What is gas?

The extra cost necessary to carry out a smart contract or transaction on the blockchain network is referred to as gas in the decentralised U2U network.

Why is this there? There are a few significant restrictions when it comes to using smart contracts:

  1. To ensure the authenticity of every deployed transaction, smart contract, or execution of a smart contract, each entire node on the U2U network must execute it. Although newer blockchains are streamlining this, this is incredibly inefficient.

  2. Smart contracts have the ability to run indefinitely since they are Turing complete, locking up every node on the blockchain.

Gas in U2U network refers to the additional fee required to execute a smart contract or transaction on the blockchain network.

What is Turing completeness?

Given enough time and resources, a programming language that is Turing complete can, in theory, solve or represent any computational issue, regardless of how difficult it may be. That specifically has the following implications:

  1. Though the implementation might be excessively time-consuming, every Turing complete language can theoretically be used to describe the logic of another Turing complete language.

  2. Turing-complete programmes are capable of looping endlessly. In truth, there is no way to conclusively demonstrate that such a programme won't end up running indefinitely (the "halting problem").

For example, a regular calculator is not Turing complete, because it allows for only a few types of calculations.

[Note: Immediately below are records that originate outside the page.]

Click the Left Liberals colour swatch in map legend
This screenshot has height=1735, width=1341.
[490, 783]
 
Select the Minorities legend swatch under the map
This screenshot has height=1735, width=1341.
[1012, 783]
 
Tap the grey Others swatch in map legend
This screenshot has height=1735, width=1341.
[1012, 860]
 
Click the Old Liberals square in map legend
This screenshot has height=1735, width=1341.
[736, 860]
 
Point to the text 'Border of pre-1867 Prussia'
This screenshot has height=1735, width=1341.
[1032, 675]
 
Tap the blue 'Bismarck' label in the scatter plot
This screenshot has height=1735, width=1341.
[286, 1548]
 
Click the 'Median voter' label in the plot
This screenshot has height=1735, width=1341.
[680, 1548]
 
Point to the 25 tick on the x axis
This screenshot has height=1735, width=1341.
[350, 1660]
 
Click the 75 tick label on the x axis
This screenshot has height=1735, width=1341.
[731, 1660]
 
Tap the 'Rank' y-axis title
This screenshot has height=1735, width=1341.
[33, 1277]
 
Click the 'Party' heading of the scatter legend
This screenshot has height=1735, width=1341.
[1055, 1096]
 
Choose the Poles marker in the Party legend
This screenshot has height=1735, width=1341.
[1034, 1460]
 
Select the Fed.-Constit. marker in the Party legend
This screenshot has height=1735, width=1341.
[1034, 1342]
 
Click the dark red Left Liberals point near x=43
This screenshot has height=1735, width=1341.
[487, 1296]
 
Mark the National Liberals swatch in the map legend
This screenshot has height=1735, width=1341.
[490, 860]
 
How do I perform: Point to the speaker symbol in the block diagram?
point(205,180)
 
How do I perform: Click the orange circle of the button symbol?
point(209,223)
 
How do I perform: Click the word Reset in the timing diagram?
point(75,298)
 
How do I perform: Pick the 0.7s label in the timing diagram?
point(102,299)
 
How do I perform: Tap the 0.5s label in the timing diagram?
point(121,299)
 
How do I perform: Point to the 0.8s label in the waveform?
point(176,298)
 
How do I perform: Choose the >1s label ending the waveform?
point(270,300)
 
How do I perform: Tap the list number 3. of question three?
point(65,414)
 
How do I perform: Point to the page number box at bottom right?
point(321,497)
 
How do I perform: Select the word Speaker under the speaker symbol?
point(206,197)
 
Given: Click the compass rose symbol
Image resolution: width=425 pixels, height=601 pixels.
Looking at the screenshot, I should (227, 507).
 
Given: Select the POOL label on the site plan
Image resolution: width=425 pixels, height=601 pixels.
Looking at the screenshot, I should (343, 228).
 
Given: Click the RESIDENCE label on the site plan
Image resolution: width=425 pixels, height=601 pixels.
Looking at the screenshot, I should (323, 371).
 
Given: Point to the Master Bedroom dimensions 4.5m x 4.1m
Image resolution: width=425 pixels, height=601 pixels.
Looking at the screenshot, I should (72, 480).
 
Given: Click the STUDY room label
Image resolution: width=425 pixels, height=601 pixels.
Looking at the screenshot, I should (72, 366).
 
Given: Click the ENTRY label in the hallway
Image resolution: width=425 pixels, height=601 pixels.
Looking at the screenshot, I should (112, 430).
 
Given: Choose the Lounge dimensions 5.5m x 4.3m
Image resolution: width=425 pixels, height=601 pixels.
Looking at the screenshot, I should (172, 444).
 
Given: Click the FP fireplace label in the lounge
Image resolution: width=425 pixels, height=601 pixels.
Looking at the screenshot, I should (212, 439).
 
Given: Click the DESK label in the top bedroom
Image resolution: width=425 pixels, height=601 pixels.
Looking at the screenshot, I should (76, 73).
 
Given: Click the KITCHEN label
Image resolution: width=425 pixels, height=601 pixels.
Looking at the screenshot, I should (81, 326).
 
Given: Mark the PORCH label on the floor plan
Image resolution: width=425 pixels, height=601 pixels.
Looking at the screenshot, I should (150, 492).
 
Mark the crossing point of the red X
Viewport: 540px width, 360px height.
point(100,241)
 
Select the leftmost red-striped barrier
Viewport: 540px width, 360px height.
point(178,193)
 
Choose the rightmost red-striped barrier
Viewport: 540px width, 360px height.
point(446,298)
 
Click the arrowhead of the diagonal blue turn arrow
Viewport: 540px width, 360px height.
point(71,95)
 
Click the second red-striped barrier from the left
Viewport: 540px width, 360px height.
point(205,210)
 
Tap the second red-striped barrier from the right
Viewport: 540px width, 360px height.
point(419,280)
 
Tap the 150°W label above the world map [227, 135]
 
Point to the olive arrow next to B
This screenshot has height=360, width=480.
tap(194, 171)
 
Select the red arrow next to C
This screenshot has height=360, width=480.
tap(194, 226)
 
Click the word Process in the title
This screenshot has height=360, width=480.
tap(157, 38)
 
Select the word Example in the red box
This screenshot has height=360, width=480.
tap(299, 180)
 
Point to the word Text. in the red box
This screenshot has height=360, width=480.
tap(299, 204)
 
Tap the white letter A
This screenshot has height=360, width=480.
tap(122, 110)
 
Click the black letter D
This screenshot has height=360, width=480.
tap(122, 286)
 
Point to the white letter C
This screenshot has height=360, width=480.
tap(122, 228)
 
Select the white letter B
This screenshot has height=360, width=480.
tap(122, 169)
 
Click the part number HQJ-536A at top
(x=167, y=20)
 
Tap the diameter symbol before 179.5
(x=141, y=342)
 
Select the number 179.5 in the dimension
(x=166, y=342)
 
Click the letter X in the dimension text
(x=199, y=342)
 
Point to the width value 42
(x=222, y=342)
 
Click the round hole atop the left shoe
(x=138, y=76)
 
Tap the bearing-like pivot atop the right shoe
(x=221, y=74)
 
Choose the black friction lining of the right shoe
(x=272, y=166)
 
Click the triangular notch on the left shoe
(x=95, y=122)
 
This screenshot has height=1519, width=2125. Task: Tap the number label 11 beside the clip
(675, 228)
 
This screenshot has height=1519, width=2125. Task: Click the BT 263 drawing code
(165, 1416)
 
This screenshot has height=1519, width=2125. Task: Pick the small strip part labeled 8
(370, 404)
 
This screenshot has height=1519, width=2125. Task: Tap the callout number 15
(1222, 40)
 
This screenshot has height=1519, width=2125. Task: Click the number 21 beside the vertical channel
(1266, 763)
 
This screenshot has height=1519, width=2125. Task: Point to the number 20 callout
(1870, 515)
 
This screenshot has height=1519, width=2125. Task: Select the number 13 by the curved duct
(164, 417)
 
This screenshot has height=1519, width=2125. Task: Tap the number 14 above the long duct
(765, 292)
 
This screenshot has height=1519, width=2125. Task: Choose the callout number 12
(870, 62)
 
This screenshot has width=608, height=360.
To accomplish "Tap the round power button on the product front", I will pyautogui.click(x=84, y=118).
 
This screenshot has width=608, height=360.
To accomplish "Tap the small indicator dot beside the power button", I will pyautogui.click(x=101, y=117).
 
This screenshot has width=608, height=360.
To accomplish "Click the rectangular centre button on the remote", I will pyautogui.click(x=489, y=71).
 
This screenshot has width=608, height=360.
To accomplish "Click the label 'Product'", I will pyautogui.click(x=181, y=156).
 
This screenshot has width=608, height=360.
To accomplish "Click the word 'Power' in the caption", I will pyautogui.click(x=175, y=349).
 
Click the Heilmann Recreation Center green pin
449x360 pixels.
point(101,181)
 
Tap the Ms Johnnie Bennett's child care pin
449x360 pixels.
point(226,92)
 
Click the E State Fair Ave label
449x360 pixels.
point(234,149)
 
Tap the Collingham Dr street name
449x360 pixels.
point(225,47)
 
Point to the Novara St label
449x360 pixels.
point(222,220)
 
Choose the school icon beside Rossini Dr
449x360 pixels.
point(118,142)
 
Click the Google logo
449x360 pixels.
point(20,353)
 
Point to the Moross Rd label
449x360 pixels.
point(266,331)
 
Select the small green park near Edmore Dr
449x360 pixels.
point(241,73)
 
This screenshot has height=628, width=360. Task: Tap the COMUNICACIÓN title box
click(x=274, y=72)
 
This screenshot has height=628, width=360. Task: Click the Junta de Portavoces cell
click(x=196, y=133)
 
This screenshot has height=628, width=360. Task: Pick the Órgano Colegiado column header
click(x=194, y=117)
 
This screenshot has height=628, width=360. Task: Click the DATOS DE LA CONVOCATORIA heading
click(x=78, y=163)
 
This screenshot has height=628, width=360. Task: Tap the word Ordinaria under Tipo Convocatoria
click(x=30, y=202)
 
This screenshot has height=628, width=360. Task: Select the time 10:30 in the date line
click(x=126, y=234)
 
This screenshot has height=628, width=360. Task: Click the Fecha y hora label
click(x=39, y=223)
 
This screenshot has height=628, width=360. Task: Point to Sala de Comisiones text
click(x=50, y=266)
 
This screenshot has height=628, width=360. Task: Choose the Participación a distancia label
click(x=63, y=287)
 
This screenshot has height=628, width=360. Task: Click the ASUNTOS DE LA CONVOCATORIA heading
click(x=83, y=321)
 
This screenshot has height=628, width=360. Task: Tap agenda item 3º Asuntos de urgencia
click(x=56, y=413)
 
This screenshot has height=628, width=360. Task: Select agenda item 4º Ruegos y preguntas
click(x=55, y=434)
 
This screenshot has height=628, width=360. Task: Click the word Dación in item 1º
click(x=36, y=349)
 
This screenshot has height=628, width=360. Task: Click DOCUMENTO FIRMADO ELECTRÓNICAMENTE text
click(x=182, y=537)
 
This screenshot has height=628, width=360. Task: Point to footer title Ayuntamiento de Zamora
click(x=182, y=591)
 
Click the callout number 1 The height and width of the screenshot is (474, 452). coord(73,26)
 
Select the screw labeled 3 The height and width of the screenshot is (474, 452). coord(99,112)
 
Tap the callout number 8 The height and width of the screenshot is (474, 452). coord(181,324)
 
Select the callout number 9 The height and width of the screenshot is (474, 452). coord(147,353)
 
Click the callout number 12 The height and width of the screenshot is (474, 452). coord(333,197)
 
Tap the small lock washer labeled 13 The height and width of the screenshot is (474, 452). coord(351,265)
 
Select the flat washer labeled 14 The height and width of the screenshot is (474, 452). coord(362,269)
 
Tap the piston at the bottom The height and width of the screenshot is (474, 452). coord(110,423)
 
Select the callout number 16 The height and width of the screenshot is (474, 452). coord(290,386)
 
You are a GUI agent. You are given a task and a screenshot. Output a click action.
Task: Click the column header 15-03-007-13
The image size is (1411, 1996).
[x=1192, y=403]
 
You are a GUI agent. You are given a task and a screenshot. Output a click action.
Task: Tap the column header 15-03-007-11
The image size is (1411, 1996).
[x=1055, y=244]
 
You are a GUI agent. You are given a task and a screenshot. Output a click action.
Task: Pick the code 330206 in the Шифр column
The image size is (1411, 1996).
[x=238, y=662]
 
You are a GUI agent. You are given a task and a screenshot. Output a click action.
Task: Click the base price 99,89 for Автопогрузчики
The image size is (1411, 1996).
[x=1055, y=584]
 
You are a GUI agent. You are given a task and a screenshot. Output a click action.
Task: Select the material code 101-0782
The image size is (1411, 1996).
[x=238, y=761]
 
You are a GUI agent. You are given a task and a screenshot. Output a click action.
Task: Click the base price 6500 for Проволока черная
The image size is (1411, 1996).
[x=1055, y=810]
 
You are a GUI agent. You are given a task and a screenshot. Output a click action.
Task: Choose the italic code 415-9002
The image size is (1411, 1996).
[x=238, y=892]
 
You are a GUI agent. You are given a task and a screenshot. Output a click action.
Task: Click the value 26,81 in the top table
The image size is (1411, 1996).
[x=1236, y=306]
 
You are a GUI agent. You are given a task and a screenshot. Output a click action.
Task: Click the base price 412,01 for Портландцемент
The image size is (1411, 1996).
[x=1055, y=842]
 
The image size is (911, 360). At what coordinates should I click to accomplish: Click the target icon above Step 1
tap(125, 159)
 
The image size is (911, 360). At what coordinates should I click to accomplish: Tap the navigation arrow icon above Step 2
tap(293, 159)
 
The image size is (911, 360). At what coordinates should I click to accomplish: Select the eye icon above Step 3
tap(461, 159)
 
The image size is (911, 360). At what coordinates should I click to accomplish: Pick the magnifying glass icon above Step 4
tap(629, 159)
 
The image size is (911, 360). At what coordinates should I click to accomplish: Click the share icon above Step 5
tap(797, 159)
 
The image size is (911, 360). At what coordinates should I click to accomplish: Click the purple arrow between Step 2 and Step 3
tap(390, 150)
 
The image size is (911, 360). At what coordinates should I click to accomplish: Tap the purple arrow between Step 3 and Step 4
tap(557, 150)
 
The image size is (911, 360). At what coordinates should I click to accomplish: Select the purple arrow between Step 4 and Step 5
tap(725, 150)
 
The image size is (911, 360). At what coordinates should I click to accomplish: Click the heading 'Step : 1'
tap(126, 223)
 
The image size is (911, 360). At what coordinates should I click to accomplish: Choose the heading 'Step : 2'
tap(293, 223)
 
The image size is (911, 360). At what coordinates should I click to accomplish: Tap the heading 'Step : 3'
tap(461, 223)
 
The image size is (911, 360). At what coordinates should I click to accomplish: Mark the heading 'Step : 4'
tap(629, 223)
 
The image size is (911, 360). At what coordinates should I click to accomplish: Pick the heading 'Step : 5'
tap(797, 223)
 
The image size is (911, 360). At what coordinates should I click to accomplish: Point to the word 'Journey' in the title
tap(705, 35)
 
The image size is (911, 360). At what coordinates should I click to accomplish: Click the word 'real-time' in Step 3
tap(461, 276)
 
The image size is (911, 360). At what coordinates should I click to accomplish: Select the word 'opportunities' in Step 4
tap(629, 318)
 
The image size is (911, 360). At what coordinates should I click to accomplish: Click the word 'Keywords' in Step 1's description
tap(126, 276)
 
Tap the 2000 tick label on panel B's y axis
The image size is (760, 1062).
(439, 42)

However, a computer or scientific calculator is Turing complete because any type of program can be executed on it.

Since smart contract programs can run forever, gas has become the practical way in U2U network to manage the impact of a blockchain program! Every computation or transaction made on the blockchain costs some fees. These fees prevent expensive (or endless) contract executions, ensure miners are fairly compensated for the work they do, and provide a fair market to prioritize which transactions make it onto the blockchain.

Calculating Gas Costs

For any given program, the total gas used is calculated as the sum of the gas for each operation executed by the Ostracism Virtual Machine (EVM-compatible). For example, adding two numbers in a smart contract costs 3 gas, whereas sending a transaction costs 21,000 gas.

The total cost of gas is found by taking the amount of gas used in by a smart contract and multiplying by the gas price, a value set by you, the transaction sender.

Setting a higher gas price for your transaction means it's more likely to be confirmed on the blockchain. However, it also costs more U2U for the sender.

Another important value that can be set is the gas limit, or the maximum amount of gas you're willing to spend on your transaction.

By multiplying the gas price by the gas limit, you'll get the maximum amount of Ether you're allowing Ethereum to spend on gas fees for any particular transaction.

What is "gwei" or "wei", and how do they relate to U2U?

“Wei” is the smallest unit of U2U, where 10¹⁸ Wei represents 1 U2U. One gwei is 10⁹ wei, and there are 10⁹ gwei per U2U.

Learn about gas execution

When a smart contract call is made, the call (or transaction) will attempt to use the gas provided while the program is executed.

  • If the call succeeds, the unused gas will be returned to the sender.

  • If the call fails because it ran out of gas, the entire transaction will revert, undoing all changes to the blockchain. None of the gas will be returned, since it will all have been used up during the computation process.